Ideas In The Air

Ideas In The Air

I just finished an excellent piece in a recent New Yorker, In The Air.

The basic observation of the article is that our conception of genius is that it is extremely rare and that innovation is resistant to being mass produced, while the evidence to be found in the real world actually supports the notion that most innovation happens in multiples and is not dependent on individual genius. In short, the telephone, calculus, logarithms, etc… all of these would have been more or less invented “right on time” had the person we now attribute as being the “inventor” or “discoverer” of these technologies and concepts never been born, because the climate and zeitgeist was “prepped” for these concepts to be birthed.

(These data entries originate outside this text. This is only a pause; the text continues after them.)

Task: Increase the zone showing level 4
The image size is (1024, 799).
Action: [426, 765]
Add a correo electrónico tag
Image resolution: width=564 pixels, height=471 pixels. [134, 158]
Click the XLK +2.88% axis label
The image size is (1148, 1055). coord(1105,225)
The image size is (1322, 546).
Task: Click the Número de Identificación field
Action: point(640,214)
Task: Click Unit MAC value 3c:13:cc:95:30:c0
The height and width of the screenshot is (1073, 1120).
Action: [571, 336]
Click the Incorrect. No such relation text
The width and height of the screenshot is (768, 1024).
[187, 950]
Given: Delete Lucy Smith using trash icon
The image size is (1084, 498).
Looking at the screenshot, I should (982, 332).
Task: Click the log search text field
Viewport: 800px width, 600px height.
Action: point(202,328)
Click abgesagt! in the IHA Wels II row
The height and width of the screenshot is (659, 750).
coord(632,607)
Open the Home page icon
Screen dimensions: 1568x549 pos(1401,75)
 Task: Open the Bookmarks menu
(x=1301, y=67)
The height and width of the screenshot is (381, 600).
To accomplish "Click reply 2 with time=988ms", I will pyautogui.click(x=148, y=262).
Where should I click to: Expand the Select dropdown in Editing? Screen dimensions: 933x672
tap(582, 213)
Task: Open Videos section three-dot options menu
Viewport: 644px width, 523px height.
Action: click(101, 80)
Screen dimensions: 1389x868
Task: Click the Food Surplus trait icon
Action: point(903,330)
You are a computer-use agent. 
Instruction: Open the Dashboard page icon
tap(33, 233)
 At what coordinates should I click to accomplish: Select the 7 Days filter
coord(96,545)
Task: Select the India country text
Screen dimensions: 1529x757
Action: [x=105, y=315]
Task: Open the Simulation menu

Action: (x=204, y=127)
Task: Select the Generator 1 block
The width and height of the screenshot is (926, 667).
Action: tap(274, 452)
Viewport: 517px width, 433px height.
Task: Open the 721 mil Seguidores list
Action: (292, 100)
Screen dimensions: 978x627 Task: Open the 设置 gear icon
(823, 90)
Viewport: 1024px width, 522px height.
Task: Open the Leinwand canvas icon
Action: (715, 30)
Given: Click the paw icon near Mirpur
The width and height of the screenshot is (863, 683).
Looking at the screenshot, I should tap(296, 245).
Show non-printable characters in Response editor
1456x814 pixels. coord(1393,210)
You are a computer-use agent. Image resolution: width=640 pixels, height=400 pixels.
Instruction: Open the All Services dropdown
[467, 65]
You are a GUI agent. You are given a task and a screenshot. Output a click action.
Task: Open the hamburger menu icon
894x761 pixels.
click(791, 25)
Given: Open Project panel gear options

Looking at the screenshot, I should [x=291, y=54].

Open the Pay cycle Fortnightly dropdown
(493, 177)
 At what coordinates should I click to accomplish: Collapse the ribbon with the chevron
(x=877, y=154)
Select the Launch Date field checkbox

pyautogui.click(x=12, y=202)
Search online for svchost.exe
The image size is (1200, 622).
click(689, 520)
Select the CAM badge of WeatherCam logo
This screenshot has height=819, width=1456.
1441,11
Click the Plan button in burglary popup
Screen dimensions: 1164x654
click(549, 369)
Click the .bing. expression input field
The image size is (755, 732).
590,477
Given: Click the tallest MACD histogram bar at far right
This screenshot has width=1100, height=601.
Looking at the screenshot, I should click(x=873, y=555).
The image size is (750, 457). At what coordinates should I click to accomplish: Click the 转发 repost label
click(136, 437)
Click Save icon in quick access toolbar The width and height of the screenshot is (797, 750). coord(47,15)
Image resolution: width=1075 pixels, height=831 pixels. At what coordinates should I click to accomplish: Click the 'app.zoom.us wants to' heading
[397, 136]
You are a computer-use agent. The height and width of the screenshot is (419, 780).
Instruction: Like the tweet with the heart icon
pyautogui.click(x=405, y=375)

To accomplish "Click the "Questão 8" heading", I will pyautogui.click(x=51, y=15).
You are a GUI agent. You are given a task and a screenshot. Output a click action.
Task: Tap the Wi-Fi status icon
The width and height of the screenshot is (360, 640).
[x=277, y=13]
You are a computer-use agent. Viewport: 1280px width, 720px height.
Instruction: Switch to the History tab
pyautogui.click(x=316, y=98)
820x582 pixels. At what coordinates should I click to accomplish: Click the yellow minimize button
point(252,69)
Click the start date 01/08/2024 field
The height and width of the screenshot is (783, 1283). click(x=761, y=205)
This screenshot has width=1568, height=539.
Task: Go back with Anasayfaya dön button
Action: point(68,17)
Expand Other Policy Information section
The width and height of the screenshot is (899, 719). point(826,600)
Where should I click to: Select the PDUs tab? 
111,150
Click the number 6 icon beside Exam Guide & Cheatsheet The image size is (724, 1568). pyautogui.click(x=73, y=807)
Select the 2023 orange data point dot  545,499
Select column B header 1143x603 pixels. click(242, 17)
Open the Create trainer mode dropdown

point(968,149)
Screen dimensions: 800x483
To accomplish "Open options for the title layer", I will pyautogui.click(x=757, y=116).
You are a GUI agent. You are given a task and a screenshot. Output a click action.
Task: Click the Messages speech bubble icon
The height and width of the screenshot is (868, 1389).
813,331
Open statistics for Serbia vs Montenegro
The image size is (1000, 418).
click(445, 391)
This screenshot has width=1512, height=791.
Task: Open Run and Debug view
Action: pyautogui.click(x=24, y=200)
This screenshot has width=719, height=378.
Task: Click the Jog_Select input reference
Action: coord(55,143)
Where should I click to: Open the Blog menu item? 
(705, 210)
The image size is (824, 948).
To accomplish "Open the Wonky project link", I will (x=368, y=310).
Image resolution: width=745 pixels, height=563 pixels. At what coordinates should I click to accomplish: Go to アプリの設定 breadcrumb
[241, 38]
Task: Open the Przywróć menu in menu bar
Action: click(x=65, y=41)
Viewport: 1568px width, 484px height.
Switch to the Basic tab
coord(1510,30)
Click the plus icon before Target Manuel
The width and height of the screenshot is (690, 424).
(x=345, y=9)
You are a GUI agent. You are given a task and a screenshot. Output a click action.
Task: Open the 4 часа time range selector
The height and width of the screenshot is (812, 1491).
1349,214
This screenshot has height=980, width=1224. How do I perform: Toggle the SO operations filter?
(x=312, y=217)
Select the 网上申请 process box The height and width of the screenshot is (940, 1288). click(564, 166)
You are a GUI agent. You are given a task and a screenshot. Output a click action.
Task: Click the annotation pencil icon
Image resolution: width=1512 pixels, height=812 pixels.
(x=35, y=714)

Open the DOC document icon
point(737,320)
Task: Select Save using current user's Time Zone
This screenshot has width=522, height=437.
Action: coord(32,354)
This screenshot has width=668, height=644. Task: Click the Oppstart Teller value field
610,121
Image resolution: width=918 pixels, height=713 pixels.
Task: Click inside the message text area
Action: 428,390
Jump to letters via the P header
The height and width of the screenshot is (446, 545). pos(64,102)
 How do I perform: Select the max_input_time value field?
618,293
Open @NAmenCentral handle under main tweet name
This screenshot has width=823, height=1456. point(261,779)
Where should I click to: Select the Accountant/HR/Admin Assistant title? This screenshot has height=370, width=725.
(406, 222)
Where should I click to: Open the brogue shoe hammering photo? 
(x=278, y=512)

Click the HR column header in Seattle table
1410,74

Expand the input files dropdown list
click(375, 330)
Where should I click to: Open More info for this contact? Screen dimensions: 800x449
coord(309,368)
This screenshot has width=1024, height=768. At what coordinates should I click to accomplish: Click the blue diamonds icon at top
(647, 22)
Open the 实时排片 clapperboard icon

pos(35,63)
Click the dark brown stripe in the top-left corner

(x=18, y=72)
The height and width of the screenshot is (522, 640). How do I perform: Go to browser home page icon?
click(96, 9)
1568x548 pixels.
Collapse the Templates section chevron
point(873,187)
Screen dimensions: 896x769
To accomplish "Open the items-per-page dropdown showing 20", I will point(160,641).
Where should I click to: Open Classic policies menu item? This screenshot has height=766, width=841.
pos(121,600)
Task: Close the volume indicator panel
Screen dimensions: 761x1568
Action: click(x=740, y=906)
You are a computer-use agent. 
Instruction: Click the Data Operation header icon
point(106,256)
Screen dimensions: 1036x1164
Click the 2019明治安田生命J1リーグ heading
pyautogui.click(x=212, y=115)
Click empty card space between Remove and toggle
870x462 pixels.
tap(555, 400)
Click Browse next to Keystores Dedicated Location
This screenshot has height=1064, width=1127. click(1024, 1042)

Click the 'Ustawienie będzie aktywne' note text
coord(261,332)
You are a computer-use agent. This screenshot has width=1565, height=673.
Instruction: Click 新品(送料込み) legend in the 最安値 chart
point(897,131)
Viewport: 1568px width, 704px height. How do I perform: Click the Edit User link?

I’ll let the article speak for itself.

It provides great food for thought, especially when viewing current technology trends. As humans, we tend to simplify history and technological advancement as having a singular, manifest destiny like march from least evolved to state of the art – when in fact, history and technology are actually messy incremental affairs.  I’ll try to provide a link to a book I read as a graduate student called The Whig Interpretation of History in a later edit of this post that describes just this phenomena in historiography.

Whether we are considered “visionary” or “genius” depends as much on luck, who is first to the patent office or can act as a “first mover” than on intellectual prowess – at least with regard to scientific genius, not necessarily creative genius which will always singularly belong to the artist, musician, or creator.